The Reading Room
Mike Luckwell has bought Reader’s Digest for £1 – not a copy of the magazine, but the whole company! That’s how the mighty have fallen, yet another cautionary tale of falling sales, and vaunting ambition to try and turn around the fortunes of titles at a time of universally declining paid for print sales.
Founded in 1922, by the early ‘60s Reader’s Digest boasted a global circulation of 23 million an issue – making it the biggest selling magazine in the world – with 40 international editions. As recently as 2008 it was still the biggest selling consumer magazine in the US.
But now sales have fallen below 200,000, despite private equity firm Better Capital investing tens of millions of pounds into trying to revitalise it. So, armed with a Reader’s Digest database of more than 1.5 million names, venture capitalist Luckwell hopes to succeed where they failed, marketing it to the relatively well off “frisky over-50s” group that holiday and insurance company Saga has successfully tapped into.
Elsewhere, recent sales figures show New Musical Express dipping below 200,000 sales for the first time, FHM dipping below 100,000 for the first time and Q, the top-selling music magazine at the turn of the century with more than 200,000 circulation, barely above 50,000 now.

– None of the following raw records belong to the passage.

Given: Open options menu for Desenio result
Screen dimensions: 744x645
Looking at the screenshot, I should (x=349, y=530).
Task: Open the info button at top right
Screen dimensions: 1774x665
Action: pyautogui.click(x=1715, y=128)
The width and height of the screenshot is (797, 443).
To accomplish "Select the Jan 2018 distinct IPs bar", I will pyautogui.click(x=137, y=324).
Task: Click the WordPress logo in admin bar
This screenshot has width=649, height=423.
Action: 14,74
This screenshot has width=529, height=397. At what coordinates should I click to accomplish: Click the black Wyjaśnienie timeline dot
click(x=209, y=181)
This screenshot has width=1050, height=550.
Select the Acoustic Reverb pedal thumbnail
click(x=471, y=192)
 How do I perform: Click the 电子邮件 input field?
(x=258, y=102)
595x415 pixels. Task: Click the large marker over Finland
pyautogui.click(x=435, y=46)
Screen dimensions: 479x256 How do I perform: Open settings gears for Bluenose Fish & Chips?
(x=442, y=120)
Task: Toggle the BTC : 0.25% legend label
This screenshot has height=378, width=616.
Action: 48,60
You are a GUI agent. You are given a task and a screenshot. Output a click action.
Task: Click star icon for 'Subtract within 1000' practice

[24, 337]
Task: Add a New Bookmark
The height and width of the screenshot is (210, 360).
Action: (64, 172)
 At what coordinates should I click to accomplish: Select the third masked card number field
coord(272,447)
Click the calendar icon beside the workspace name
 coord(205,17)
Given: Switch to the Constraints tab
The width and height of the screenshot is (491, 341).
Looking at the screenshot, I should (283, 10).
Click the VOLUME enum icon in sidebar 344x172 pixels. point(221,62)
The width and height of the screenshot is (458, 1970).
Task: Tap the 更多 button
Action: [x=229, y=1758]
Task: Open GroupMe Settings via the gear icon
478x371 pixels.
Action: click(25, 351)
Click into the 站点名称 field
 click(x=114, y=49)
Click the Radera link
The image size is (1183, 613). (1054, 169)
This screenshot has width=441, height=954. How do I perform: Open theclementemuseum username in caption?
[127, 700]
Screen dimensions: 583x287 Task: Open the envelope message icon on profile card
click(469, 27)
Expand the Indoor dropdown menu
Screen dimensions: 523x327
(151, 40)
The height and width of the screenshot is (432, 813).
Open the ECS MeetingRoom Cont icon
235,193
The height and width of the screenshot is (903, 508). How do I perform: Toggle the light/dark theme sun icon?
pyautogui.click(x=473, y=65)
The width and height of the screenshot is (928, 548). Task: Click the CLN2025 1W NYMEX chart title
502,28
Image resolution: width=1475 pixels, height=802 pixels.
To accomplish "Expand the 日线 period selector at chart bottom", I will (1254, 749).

These and other titles are attempting to reinvent themselves as multi-channel presences in a digital world, NME for instance, which has already been making strides online, is due to launch a new app and update the nme.com website.
The story of print is that it was slow to adapt and diversify early enough into the new digital channels, even though its customers were snapping up tablets and smartphones, spending more time on social media and being exposed to new titles in the online world. Now traditional print titles are playing catch-up or suffering from shifting too slowly and late.
Luckwell also acknowledged on BBC Radio 4’s The Media Show this week that content is key as well, and there is a need to update the type of material being offered to his over 50s audience. The lessons seem simple and universal though – know your readers and go where they go.